An article at The National this week written by Robert Tollast noted, “France will continue to send weapons to Ukraine, a French diplomatic source said on Monday at a closed briefing for journalists, saying there was currently little prospect of near-term peace talks to resolve the conflict.”
Amid plans by France to send AMX-10 armored vehicles, Tollast also noted, “Asked by The National if France would consider sending Leclerc tanks, more powerful than the AMX-10, the source said France had been working on meeting Ukraine’s immediate needs on the ground, which includes agile equipment on the front lines.”

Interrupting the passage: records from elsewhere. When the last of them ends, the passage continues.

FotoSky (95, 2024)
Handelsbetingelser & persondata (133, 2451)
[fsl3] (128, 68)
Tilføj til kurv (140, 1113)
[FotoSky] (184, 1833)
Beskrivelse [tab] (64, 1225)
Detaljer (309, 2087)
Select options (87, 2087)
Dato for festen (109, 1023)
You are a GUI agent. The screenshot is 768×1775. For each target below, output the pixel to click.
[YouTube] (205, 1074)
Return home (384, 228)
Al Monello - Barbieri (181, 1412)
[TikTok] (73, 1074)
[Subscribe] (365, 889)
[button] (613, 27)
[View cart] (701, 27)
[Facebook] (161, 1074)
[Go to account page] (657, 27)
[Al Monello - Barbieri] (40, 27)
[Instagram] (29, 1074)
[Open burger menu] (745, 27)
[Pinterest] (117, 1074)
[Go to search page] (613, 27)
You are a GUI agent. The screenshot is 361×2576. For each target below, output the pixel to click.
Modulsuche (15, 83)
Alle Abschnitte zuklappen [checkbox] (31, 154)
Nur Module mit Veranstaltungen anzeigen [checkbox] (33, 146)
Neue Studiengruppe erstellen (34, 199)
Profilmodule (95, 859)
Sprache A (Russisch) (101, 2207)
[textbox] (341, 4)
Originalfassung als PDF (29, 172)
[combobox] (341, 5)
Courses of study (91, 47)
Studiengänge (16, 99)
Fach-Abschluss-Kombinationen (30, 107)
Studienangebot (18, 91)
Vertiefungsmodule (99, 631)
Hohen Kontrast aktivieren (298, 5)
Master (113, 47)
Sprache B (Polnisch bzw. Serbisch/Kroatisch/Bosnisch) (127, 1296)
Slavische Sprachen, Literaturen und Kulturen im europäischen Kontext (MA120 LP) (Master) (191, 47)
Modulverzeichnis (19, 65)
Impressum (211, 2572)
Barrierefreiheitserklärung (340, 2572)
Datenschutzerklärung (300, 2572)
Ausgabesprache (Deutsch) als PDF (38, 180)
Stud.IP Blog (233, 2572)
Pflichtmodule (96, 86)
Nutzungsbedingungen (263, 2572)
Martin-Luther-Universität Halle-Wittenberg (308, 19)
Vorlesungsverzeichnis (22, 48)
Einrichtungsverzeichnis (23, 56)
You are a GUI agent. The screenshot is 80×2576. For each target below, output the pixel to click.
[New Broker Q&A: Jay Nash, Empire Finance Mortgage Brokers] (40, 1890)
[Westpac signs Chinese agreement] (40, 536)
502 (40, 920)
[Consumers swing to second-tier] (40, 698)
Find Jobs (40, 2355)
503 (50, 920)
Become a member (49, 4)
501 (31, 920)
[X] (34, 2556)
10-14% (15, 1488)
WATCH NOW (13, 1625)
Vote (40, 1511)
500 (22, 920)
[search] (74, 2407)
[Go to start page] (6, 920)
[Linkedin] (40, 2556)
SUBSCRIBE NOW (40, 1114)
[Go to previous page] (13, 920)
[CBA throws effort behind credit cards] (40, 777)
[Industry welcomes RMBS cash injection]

The Defense Post noted that France will begin delivering the AMX-10 soon, perhaps as early as next week. Caesar self-propelled howitzers will also be sent as soon as possible. France said several weeks ago that it would ship 12 more of the truck-mounted system to Ukraine, according to Defense Minister Sebastien Lecornu. These would join 18 of the systems already sent to Ukraine, bringing the total to 20.
Denmark is reportedly sending the same system to Ukraine, which means Ukrainians will be able to train on this one system and not on numerous different types. This issue has been one major struggle for Ukraine amid support from the US and Europe.
Different countries use different types of tanks, armored vehicles and artillery. As a result, the Ukrainians have ended up with all sorts of systems, including Western systems and old Soviet-style ones.
When soldiers need training on advanced artillery systems or vehicles, it’s a problem if they only have a handful. Nevertheless, Ukrainian forces have proven steadfast and agile in their quick understanding of all these defensive weapons. Countries like France continue to play a key role in support, both in terms of equipment and global leadership, at both the international and regional levels.